水口:本当にそう。あれで作ったものは、自分たちでまったく持てないから。
豊田:ちょっと提供すると、僕らのほうが今後使えなくなるっていうね。
水口:そうそう。あまりにもちょっと理不尽なことが多すぎて。「それじゃあどうすればいいの?」ということがやっぱり多すぎですよね。
小林:ははは(笑)。
豊田:それを20世紀以来ずっと引きずっていて…。まあ、20世紀のビジネスや社会の構成だったらそれが正しかったんだと思うけれど、今はやっぱり社会の資材の在り方とか、クリエーションの仕方ってもう根本的に違ってきてるじゃないですか。閉じるが勝ちではもうなくて、いかにオープンにしてみんながメリット共有できる状況をつくることで、そこを通過していく人や情報の流量を高めることのほうが圧倒的な価値なのに、いまだに閉じようとする。
新しい時代なりの共有知の作り方と、将来の展開の仕方自体を実験する機会を社会で作らないといけないんだろうなと、オリンピックや万博を見ていて思いますよね。

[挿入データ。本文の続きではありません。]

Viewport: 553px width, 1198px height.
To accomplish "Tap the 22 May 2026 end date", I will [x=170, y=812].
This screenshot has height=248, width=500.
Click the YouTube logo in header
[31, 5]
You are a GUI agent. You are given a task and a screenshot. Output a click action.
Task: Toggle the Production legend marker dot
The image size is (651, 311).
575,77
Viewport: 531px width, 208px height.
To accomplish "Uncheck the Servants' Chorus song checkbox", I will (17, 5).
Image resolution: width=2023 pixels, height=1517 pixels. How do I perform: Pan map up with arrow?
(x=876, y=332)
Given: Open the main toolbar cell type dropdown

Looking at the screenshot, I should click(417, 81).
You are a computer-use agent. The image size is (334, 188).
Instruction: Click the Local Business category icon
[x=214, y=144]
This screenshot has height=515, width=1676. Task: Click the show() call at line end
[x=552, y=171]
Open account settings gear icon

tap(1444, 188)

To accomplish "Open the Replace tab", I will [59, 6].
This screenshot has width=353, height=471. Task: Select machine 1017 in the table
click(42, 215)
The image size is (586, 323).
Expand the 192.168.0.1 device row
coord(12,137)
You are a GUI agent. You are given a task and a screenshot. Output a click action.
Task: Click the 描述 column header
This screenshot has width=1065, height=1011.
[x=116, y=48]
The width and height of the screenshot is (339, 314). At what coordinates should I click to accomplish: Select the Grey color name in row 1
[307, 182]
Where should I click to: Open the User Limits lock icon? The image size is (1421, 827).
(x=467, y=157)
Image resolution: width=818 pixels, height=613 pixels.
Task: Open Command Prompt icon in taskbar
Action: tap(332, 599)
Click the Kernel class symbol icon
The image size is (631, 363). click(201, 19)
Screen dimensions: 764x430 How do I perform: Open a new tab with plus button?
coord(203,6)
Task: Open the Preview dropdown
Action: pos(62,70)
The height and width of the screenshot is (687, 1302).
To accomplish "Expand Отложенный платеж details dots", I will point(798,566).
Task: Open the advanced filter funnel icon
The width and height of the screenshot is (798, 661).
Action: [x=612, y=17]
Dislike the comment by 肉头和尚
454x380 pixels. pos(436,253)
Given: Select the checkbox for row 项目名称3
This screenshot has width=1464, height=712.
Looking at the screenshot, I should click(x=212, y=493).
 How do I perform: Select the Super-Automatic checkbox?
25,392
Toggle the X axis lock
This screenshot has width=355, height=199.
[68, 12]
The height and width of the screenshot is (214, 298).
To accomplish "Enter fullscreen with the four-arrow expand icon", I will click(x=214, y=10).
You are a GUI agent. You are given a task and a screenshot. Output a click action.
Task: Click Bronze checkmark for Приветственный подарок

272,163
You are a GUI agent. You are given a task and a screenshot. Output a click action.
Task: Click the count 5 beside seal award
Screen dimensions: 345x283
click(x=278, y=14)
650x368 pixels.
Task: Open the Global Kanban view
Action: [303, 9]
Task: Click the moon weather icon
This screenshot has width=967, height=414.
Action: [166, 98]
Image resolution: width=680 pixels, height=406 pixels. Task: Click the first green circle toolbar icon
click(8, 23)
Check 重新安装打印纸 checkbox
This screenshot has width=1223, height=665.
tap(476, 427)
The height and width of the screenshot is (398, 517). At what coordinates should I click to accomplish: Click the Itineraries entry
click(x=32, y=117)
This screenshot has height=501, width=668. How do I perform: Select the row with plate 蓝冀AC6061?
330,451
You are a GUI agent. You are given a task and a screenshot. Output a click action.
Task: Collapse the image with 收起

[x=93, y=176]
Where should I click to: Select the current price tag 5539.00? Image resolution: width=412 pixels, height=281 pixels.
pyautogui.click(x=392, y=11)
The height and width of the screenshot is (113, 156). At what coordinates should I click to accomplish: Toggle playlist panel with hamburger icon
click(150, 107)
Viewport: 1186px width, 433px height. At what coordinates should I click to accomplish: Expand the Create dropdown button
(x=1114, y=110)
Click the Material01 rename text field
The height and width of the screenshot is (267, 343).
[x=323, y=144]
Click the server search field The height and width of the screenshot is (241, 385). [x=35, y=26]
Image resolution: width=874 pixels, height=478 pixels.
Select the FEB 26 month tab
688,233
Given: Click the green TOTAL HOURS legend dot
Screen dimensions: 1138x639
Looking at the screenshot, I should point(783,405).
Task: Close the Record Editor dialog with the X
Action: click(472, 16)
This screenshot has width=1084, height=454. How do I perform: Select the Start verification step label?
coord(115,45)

水口:万博はタイミング的には最高なんですけれどね。あと6年しか……というか、6年もあるし。6年後って、ARISE的に言うとARの世界は相当おもしろいことになっているはずで。
小林:そうですね。
豊田:AR、VR、いろんなxRが部分的にちょうど実装できそうなタイミングですね。
水口:そこの会場に行けば……まあ行かなくても、遠隔で体験できるかもしれないけど、そこにあるものと合成された世界で、本当に新しい体験がいろいろできる。そういう実験をするにはすごくいいですよね。
豊田:いわゆるパビリオンがあって、物理的な会場を暑い中歩き回るというのも、もちろんその1つでいいんです。でも、いわゆるウェブ上のバーチャル会場みたいなもの、物理的なものに拘束されないでオンライン上で楽しめるという会場も当然あると。
さらに今回大事なのは、会場がデジタル化されていることで、会場に行ったときにエンハンスドでマルチな体験ができるというのは、やっぱり会場に行かなきゃできないというのが当然あるわけです。これがいわゆるコモングラウンドの実験版になるわけですが。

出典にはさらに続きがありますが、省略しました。